Check your understanding:
[1] Reproduce the portion of the Western Cape interview that begins at the words "Not only here, but" and stops after "relic of yesterday.".
[2] In the Western Cape interview, list every term the respondent gives to describe what the Western Cape is about.

Provided text:
---
Not only here, but across the whole continent. Governments have to start looking at regulatory innovation, reform in terms of public finance laws. They are far too cumbersome and outdated. They need to innovate around those kind of issues. If you are going to start a complicated $500 million bridge development; you will have an international development bank involved, an EXIM bank, and a guarantee issuer. Sometimes, our finance laws are a relic of yesterday.
In terms of the ability of Western Cape to go to market for funding, has it been successful in issuing bonds and generating provincial finance capacity?
The state government is restricted from issuing bonds. Local authorities, however, can do that. The city of Cape Town has been to the capital markets twice. We must remember that when you raise capital it is still a debt. I think as a regional government we focus more on revenue collection and cost control. I think they have done quite well on that. What is it about your job that you enjoy the most and if there were one problem you would like to see being solved over the next few years what would it be?
If there is one problem I’d like to see solved, it is the power problem in Africa. We spoke of the power shortages that we have in many of our large metropolitan cities. This obviously speaks to business continuity. However, I do not think we speak enough about energy poverty. We do not speak of the people who need to trek for miles in order to find sources of energy. If we could fix that in a decade, it would be such an accelerator of growth. Why do I get up in the morning? Because it’s a tough job and you get beaten up all the time. However, every now and then you match people together and you see them fly and make a transaction. Or you are able to bring a group of tourists in and push them into part of the province they have never seen. They come back with big smiles and realize, as I have, that our province is not about tourist attractions - it is about our people. If you could describe what the Western Cape is about, what three words would you use?
I would say beauty, diversity, people, food, wine, natural attractions, beaches and innovation. For example, we have a company here called Naspers. It is a $28 billion a year new media multinational. It is all about innovative things in the business. We do not need to stand back. In many markets we are not playing catch-up - we are already competing.
---
Given data:
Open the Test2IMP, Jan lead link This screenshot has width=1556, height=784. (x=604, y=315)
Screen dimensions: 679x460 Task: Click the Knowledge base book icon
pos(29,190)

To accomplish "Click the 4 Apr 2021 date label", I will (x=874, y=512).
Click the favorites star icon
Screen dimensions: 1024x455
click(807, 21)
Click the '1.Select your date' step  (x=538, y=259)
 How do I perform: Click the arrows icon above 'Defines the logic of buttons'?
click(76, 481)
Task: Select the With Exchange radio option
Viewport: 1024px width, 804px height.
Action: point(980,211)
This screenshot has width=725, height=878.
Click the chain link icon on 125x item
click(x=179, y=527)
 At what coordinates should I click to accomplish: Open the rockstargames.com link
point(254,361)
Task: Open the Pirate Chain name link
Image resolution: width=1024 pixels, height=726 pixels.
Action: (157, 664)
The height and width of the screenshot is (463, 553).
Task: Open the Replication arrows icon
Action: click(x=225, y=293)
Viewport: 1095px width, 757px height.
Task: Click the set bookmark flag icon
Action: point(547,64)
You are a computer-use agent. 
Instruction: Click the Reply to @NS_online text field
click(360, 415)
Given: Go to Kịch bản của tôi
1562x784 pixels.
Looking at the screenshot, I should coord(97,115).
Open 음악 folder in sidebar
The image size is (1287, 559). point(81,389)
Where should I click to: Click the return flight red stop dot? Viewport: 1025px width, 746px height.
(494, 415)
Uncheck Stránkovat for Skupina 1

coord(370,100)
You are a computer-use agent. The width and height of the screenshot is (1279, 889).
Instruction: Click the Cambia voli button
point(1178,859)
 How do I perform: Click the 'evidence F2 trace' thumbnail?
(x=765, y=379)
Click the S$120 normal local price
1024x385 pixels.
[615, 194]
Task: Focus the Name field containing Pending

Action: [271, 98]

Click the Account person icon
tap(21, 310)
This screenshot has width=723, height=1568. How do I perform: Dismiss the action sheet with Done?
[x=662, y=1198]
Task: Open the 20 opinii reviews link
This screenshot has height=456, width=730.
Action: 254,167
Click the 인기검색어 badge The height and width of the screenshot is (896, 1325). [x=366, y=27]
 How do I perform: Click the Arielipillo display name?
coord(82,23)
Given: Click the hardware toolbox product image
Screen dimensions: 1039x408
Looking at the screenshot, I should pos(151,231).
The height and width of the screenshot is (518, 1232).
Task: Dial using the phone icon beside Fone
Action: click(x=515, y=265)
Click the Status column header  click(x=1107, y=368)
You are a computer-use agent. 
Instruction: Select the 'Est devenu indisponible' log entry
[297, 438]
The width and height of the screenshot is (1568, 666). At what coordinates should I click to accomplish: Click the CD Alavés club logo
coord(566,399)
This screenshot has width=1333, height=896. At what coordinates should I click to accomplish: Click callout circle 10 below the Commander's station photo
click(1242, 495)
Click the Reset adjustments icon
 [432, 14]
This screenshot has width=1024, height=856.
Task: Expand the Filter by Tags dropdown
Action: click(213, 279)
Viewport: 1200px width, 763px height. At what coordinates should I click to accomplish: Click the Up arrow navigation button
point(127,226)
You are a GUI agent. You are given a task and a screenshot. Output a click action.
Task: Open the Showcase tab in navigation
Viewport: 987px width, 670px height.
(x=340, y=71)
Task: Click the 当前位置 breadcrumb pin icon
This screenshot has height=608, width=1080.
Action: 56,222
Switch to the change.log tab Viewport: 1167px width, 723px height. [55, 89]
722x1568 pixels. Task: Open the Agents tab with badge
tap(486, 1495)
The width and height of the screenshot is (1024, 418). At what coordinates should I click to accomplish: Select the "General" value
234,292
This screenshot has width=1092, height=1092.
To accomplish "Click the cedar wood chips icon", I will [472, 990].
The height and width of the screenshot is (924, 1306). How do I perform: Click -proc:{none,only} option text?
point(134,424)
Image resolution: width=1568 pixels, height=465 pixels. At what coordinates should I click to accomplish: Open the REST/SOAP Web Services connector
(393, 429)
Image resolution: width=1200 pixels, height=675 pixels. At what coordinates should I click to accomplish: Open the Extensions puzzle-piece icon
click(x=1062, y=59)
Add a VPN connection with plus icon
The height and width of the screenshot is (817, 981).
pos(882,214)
---
Problem solutions:
[1]
Not only here, but across the whole continent. Governments have to start looking at regulatory innovation, reform in terms of public finance laws. They are far too cumbersome and outdated. They need to innovate around those kind of issues. If you are going to start a complicated $500 million bridge development; you will have an international development bank involved, an EXIM bank, and a guarantee issuer. Sometimes, our finance laws are a relic of yesterday.

[2]
- beauty
- diversity
- people
- food
- wine
- natural attractions
- beaches
- innovation